Every member of the team was on the plane.  Therefore, the whole team was on the plane.

This argument, in contrast to the last one, contains no fallacy.  It is true that if every member is on the plane then the whole team is on the plane.  And yet these two arguments have almost exactly the same form.  The only difference is that the first argument is talking about the property, having been to Paris, whereas the second argument is talking about the property, being on the plane.  The only reason we are able to identify the first argument as committing the composition fallacy and the second argument as not committing a fallacy is that we understand the relationship between the concepts involved.  In the first case, we understand that it is possible that every member could have been to Paris without the team ever having been; in the second case we understand that as long as every member of the team is on the plane, it has to be true that the whole team is on the plane.  The take home point here is that in order to identify whether an argument has committed the composition fallacy, one must understand the concepts involved in the argument.  This is the mark of an informal fallacy: we have to rely on our understanding of the meanings of the words or concepts involved, rather than simply being able to identify the fallacy from its form.


Division

The division fallacy is like the composition fallacy and they are easy to confuse.  The difference is that the division fallacy argues that since the whole has some feature, each part must also have that feature.  The composition fallacy, as we have just seen, goes in the opposite direction: since each part has some feature, the whole must have that same feature.  Here is an example of a division fallacy:

The house costs 1 million dollars.  Therefore, each part of the house costs 1 million dollars.

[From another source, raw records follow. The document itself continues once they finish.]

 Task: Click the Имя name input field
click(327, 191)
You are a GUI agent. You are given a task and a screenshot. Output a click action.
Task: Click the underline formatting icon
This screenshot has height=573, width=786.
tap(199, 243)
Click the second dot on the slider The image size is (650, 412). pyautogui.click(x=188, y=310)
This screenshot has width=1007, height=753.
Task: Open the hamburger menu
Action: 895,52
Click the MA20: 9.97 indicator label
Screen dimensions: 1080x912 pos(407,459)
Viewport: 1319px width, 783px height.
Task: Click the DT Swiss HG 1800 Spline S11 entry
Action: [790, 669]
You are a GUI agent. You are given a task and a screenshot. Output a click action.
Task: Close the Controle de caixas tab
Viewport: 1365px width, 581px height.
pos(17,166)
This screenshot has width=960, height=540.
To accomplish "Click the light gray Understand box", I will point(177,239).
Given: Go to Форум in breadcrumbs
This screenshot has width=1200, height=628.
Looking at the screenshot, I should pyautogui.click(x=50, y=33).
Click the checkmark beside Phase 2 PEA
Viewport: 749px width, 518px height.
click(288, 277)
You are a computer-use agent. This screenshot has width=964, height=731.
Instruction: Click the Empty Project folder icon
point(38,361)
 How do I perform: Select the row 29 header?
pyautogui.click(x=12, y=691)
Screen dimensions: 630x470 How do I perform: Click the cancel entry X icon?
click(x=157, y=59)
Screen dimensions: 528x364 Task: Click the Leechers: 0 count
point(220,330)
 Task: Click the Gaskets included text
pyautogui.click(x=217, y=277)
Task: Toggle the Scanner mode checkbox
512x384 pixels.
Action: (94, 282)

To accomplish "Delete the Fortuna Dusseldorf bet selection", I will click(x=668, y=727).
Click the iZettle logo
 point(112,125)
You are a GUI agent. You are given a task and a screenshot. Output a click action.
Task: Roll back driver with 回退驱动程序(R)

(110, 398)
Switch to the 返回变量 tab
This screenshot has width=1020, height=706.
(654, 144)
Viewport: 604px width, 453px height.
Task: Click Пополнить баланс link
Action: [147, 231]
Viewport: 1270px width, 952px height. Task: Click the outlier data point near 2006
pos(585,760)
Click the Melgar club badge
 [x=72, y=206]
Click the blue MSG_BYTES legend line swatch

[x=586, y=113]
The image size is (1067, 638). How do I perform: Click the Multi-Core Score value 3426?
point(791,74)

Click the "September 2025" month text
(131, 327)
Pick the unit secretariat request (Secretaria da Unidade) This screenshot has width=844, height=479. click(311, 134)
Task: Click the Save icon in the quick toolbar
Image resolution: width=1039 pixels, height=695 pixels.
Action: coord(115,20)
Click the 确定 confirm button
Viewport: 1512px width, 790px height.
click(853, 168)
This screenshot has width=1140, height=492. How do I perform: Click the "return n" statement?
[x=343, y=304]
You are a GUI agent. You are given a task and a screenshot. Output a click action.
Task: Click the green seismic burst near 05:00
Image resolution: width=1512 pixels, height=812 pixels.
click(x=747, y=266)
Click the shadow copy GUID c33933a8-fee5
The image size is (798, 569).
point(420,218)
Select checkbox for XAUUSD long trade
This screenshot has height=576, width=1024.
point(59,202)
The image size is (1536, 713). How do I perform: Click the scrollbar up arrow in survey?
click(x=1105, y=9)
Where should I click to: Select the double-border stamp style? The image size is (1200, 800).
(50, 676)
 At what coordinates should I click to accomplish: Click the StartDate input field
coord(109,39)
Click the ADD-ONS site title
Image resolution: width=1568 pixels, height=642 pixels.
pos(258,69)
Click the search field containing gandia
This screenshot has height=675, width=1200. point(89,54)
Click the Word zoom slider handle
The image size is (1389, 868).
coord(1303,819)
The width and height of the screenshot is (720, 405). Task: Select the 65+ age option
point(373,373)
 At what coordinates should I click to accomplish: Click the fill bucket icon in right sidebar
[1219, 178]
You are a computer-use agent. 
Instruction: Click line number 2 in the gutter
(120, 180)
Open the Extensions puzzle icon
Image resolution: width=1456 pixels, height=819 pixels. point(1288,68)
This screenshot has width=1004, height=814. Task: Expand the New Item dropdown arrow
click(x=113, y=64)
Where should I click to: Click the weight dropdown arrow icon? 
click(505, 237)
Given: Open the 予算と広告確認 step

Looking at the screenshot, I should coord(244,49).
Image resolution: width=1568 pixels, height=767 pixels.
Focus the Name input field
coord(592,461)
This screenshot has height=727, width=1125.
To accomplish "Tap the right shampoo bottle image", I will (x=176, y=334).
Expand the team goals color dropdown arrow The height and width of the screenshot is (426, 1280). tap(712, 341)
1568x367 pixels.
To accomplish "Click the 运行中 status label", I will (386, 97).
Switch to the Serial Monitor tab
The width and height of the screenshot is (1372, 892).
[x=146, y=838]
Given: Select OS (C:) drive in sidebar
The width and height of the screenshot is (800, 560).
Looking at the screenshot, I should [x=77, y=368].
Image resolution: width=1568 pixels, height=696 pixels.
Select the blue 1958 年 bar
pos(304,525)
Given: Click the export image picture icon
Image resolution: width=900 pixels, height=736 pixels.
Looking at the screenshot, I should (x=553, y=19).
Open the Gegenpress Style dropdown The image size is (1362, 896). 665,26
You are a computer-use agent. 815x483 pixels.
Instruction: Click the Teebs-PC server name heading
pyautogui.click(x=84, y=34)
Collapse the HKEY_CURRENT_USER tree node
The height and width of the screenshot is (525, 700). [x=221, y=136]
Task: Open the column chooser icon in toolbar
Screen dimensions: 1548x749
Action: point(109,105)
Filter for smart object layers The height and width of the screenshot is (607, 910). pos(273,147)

This is clearly a fallacy.  Just because the whole house costs 1 million dollars, it doesn’t follow that each part of the house costs 1 million dollars.  However, here is an argument that has the same form, but that doesn’t commit the division fallacy:

The whole team died in the plane crash.  Therefore, each individual on the team died in the plane crash.

In this example, since we seem to be referring to one plane crash in which all the members of the team died (“the” plane crash), it follows that if the whole team died in the crash, then every individual on the team died in the crash.  So this argument does not commit the division fallacy.  In contrast, the following argument has exactly the same form, but does commit the division fallacy:

The team played its worst game ever tonight.  Therefore, each individual on the team played their worst game ever tonight.

It can be true that the whole team played its worst game ever even if it is true that no individual on the team played their worst game ever.  Thus, this argument does commit the fallacy of division even though it has the same form as the previous argument, which doesn’t commit the fallacy of division.  This shows (again) that in order to identify informal fallacies (like composition and division), we must rely on our understanding of the concepts involved in the argument.  Some concepts (like “team” and “dying in a plane crash”) are such that if they apply to the whole, they also apply to all the parts.  Other concepts (like “team” and “worst game played”) are such that they can apply to the whole even if they do not apply to all the parts.